Olson plays himself--and not very well--as sour Carl, the middle sibling in the Lundeen family, which lost Dad 10 months before. Now, just before Mom (Bonnie Snyder) is hosting everyone for Thanksgiving, Carl is confronted Hamlet-like by Dad’s ghost (Bert Kramer), who insists that Carl tell Mom that he loved her even if he never told her. Carl’s the one who feels unloved, though, and tries to resist bending to Dad’s will.

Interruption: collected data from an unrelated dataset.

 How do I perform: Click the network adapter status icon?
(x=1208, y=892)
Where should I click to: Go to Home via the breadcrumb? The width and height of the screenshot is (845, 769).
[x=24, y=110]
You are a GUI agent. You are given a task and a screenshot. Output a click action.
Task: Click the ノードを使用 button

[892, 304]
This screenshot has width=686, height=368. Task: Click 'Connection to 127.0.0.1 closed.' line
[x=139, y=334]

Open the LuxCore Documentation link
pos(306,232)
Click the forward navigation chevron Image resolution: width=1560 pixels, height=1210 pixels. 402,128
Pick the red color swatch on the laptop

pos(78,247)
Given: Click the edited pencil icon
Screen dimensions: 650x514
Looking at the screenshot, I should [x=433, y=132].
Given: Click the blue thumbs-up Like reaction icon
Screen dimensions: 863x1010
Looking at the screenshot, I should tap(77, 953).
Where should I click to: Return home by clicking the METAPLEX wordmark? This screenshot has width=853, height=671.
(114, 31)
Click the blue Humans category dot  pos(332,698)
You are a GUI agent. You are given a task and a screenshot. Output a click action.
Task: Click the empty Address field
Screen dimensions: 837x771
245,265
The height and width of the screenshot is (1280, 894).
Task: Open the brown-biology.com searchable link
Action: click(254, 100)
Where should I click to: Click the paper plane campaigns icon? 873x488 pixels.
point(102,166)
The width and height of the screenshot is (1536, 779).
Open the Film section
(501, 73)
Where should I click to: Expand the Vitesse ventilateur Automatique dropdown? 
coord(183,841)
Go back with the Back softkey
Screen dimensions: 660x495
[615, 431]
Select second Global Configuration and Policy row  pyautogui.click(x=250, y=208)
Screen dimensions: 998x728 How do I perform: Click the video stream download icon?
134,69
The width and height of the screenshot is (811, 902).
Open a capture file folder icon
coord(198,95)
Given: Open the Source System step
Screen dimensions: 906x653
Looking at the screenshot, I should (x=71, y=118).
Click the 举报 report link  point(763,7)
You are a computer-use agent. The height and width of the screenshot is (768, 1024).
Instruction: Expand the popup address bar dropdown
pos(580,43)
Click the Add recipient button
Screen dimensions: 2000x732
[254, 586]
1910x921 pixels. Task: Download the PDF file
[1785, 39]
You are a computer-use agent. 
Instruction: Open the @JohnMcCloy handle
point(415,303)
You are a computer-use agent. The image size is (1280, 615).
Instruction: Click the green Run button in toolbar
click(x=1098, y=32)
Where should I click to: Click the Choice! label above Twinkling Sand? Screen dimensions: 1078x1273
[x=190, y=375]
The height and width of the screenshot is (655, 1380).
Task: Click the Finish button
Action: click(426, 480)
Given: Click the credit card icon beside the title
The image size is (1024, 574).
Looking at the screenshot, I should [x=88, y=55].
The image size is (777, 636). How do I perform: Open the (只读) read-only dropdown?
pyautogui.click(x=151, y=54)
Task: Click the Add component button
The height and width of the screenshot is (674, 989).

This leads predictably to a lot of forced, silly business with Carl appearing to talk to himself (he’s the only one who can see the ghost) while family members stare, but it’s not quite as unfunny as the stereotypes parading around the stage. Snyder’s character looks as if she’s bordering on Alzheimer’s, and it’s weakly played for laughs. Older brother Michael (Vince Cefalu) and fertility drug-addled Jill (Mary Jo Niedzielski) are cartoons of unhappy yuppies in too much debt, while younger sis Stacy (Kit Paraventi) is so meek that she’s virtually ignored by all.

Olson misses a lot of comic depth here, even some things he appears to be setting up but doesn’t follow through on. (Dad and Stacy as twin ghosts, for instance.) Act I is so lighter-than-air that it hardly feels like a play at all, and Olson relies more on situations and exaggerated behavior than real character depth to push his comedy to a more complicated level in Act II. He still manages to convince an audience that a good heart is behind all this family silliness, and even if it really is awfully contrived, we sense a writer who truly believes in what he’s writing.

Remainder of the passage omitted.